C’est amusant que vous citiez d’abord Folon, car souvent c’est Magritte qui est évoqué comme artiste symbole de la Belgique…

C’est vrai que Magritte représente aussi des personnages avec chapeau, mais il est plus universel, on le retrouve sur des pochettes de disques, il est beaucoup plus reproduit que Folon. Ce dernier est plus discret, plus intime aussi. C’est pourquoi j’ai souhaité utiliser son image.

Folon de retour à Bruxelles
vu par Dave Mc Kean

Dans votre carnet de Bruxelles, on peut également voir Paul Cuvelier, Fernand Khnopff, James Ensor,… Est-ce qu’il s’agit de votre "Musée belge des Beaux-Arts" personnel ?

Oui bien sûr ! J’ai ajouté des références à ces artistes que j’aime. C’est aussi lié au fait qu’à chaque voyage, je finis toujours par visiter une galerie ou un musée lors de mon séjour. Ca m’entraîne à glisser ces clins d’oeil à d’autres disciplines et à des artistes que j’aime regarder. C’est parfois le fait du hasard, mais ça colore mon expérience de voyage dans la ville, il est donc normal que j’en fasse ensuite écho dans mon carnet.
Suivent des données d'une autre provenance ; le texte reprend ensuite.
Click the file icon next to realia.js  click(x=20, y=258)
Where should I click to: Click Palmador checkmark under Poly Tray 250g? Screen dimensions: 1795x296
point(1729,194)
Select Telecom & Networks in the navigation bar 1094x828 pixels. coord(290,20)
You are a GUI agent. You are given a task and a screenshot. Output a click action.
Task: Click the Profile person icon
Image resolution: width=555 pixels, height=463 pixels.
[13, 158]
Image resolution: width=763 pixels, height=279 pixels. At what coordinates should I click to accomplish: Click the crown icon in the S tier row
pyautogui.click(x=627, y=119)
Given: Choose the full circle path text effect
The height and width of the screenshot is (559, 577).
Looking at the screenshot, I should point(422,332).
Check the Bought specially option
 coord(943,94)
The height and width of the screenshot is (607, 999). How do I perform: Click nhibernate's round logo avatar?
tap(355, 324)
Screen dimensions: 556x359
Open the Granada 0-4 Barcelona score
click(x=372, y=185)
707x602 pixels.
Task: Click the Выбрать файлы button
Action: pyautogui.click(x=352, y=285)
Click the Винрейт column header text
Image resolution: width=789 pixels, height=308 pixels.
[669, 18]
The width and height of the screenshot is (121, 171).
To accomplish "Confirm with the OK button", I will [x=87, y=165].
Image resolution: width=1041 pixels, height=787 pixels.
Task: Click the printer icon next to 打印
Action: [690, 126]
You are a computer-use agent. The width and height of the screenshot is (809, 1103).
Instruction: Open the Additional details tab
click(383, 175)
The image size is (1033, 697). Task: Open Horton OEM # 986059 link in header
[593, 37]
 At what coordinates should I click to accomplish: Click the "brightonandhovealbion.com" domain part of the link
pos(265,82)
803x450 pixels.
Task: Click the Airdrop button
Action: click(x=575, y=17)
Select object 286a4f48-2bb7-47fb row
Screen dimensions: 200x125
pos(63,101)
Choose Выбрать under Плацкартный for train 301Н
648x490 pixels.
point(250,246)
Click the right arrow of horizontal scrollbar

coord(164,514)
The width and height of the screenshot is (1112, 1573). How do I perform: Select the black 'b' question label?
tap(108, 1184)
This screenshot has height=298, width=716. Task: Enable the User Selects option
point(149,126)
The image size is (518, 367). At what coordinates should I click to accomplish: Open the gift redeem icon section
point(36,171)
Terminons par notre question rituelle, quel est le livre qui vous a donné envie de faire ce métier ?

When the Wind Blows
un graphic novel de Raymond Briggs réalise en 1982

Alors, ça n’est pas le premier comics que j’ai vu étant enfant, mais plutôt le premier que j’ai lu et aimé. Ca devait être… une des premières histoires d’Alan Moore, les premiers épisodes de V Pour Vendetta. La qualité d’écriture était au dessus de tout ce qui se faisait à l’époque. Mais il est clair que le dessin est très important pour moi, donc j’ai également envie de citer le graphic novel anglais When the Wind Blows de Raymond Briggs, qui raconte les derniers moments d’un couple avant un bombardement atomique. C’était une histoire pacifiste absolument déchirante, et si bien racontée... Elle a eu une portée énorme en Angleterre, et a même influencé les manuels scolaires. Pour toutes ces raisons, ce livre a été très important pour moi.

(par Morgan Di Salvia)

Cet article reste la propriété de son auteur et ne peut être reproduit sans son autorisation.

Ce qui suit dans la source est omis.